Avatar for cyndiluwho
iVillage Member
Registered: 03-27-2003
Fri, 09-12-2003 - 10:27pm
WHEN it's in their family's best interest, yes. There are situations, like my cousin who is caring for a very ill child, where mom SAH because it is best for her family and not what she wants at all. She deserves a big hats off. Providing 24 x 7 care for an autistic child with other medical issues has got to be one tough row to hoe but she does it because she knows it has to be done.
Avatar for cyndiluwho
iVillage Member
Registered: 03-27-2003
Fri, 09-12-2003 - 10:29pm
Simply stating that turn about is fair play and one is obligated to return what was given if the request is made.
iVillage Member
Registered: 08-01-2003
Fri, 09-12-2003 - 11:09pm
Ya know what it has not hurt my family relationship's either it has strengthened them. We all just kinda tag along for each of em...ya know what i mean? i cant imagine whean each of em have something....yikes.

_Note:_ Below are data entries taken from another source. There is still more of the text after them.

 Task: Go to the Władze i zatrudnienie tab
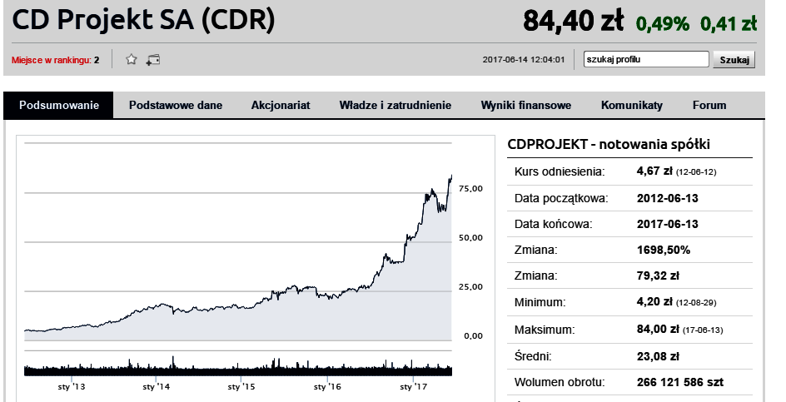click(395, 105)
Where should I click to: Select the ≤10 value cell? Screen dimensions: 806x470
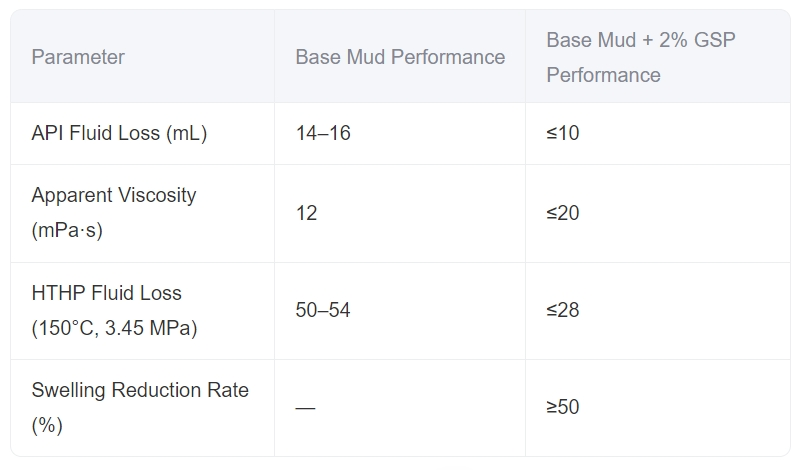(x=563, y=133)
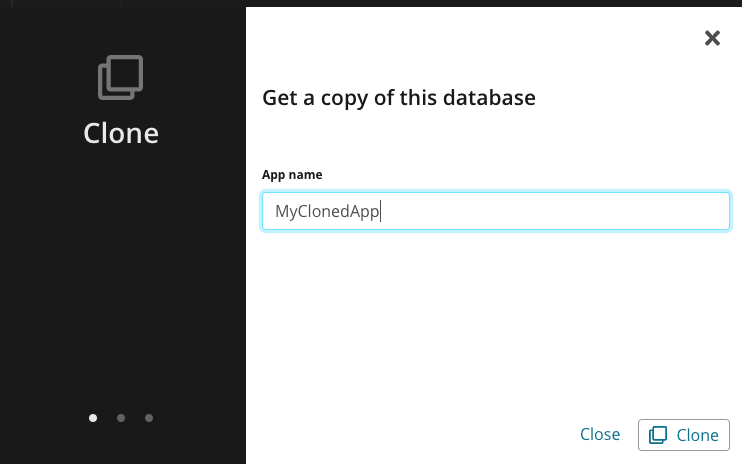Switch to the second carousel dot
This screenshot has height=464, width=742.
coord(121,418)
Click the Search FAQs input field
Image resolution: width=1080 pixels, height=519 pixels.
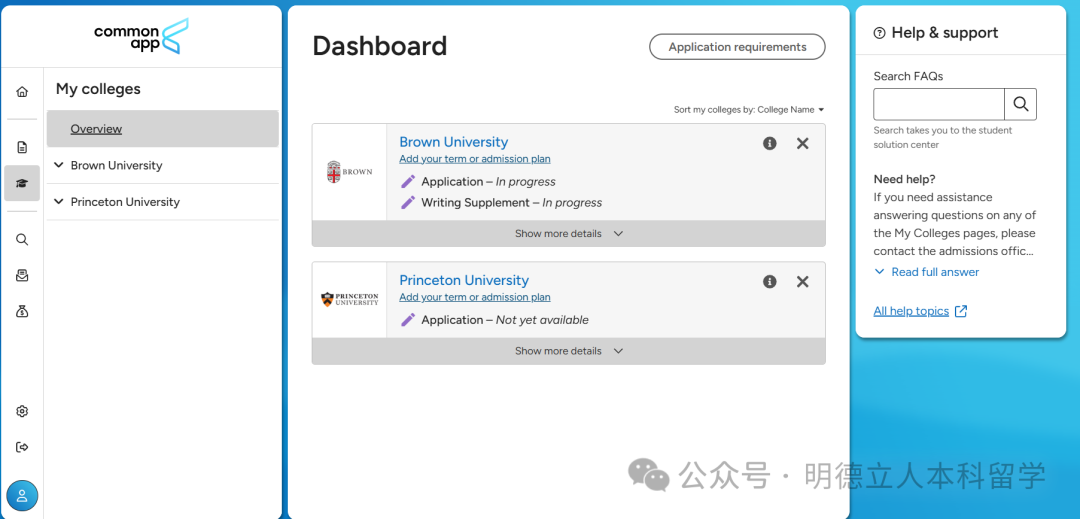pyautogui.click(x=938, y=104)
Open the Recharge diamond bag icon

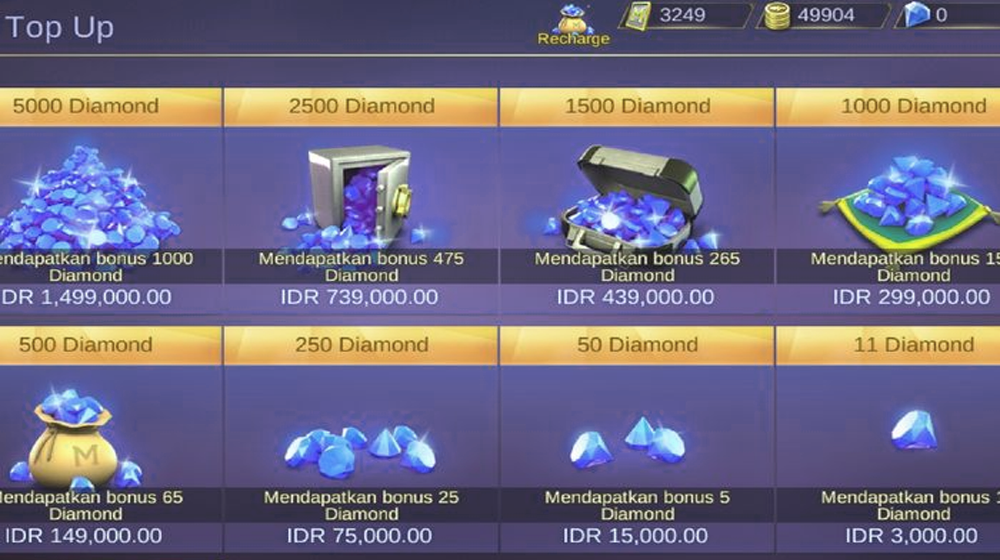coord(573,26)
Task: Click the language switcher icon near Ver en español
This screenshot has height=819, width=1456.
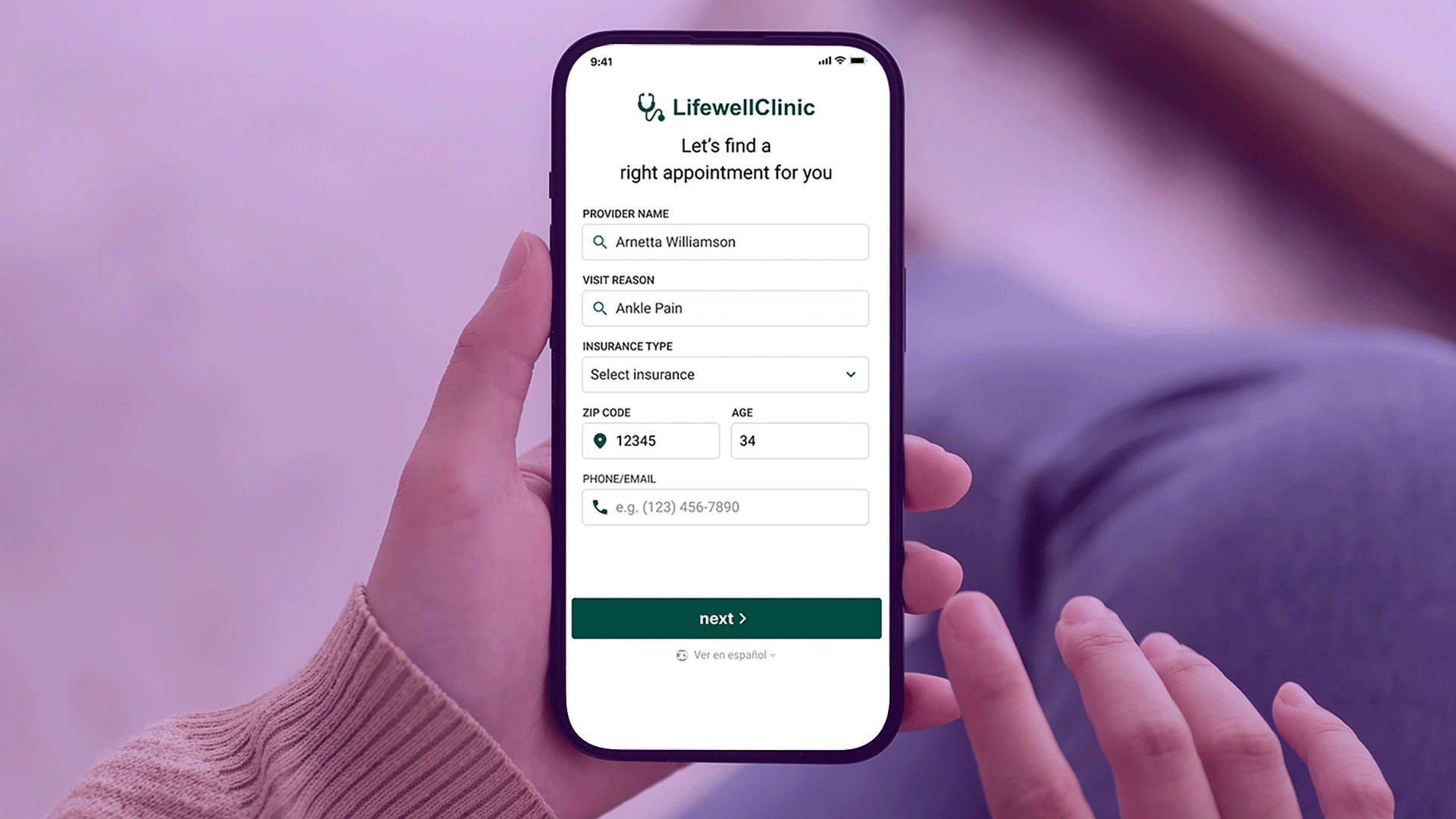Action: coord(682,655)
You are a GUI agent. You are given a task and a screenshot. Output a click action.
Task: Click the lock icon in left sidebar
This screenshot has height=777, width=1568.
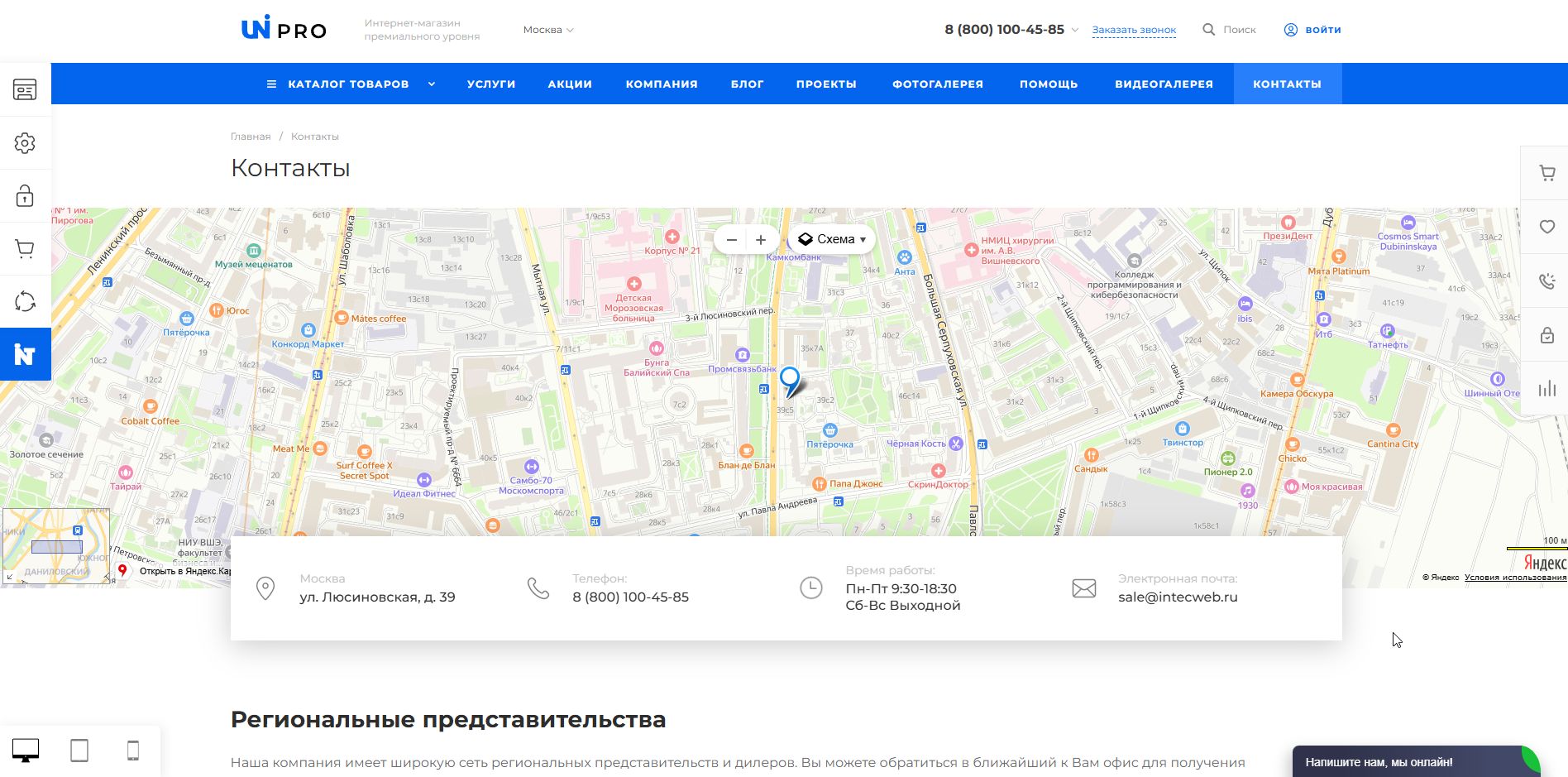[x=25, y=196]
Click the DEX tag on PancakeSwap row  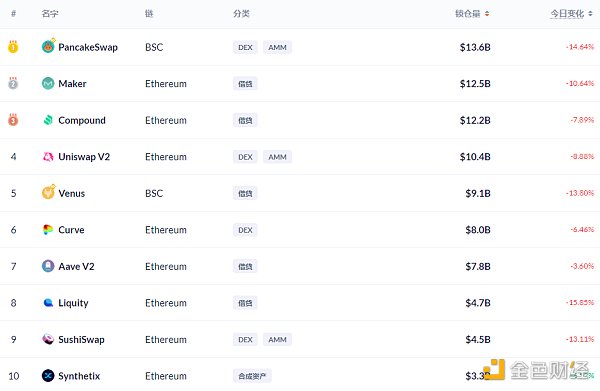click(x=245, y=47)
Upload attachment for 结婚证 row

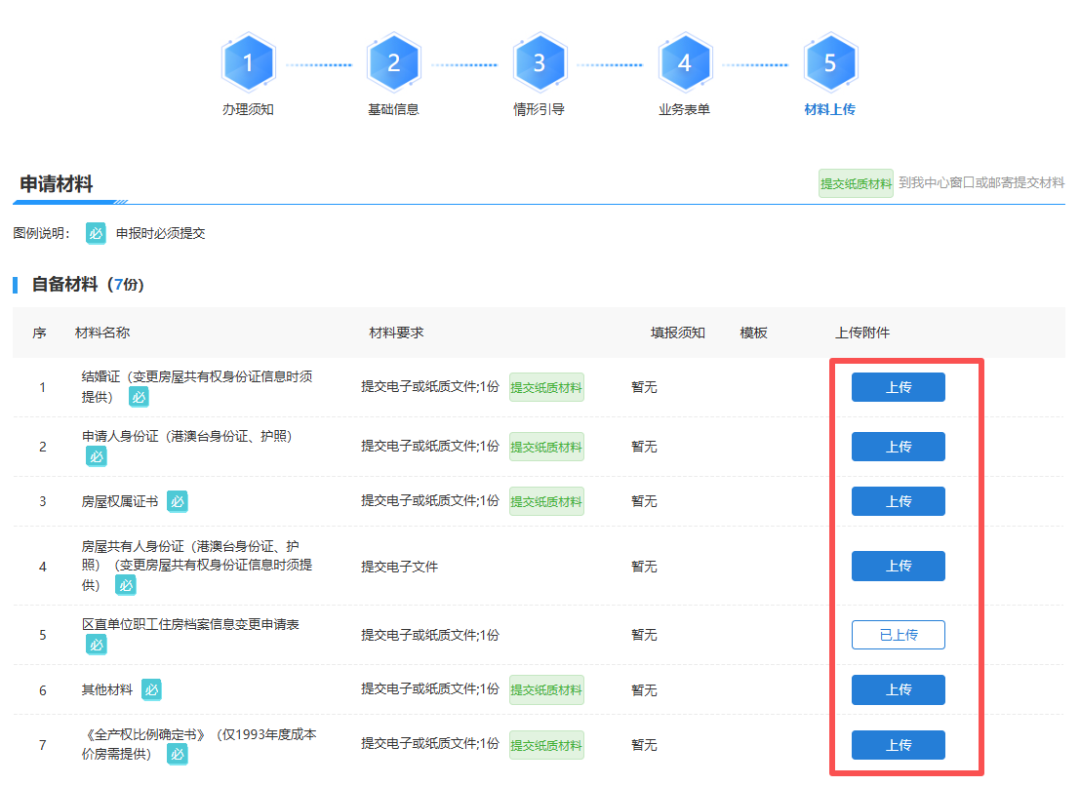tap(898, 387)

mine are all quite young yet. :-)

iVillage Member
Registered: 08-01-2003
Fri, 09-12-2003 - 11:20pm
i didnt either until i saw it made the drop off system that much better. My kdg comes home with round about neighbors, and 2 big brothers and he only has to travel bout 2 miles without mom. It's good for us.


Edited 9/12/2003 11:38:04 PM ET by silverunity
iVillage Member
Registered: 08-01-2003
Fri, 09-12-2003 - 11:29pm
CLW my marriage is not bout fair play and iam not obligated to my husband...sheesh, I LOVE my husband, so if he needs me we will work it out with respect and honor. Feeling obligated to my husband makes me look like i need more attention.





Edited 9/12/2003 11:40:29 PM ET by silverunity

iVillage Member
Registered: 03-25-2003
Fri, 09-12-2003 - 11:29pm
So if you make (for example)$50k and your dh makes $50k, and I SAH and my dh makes $100k, whose children are better off?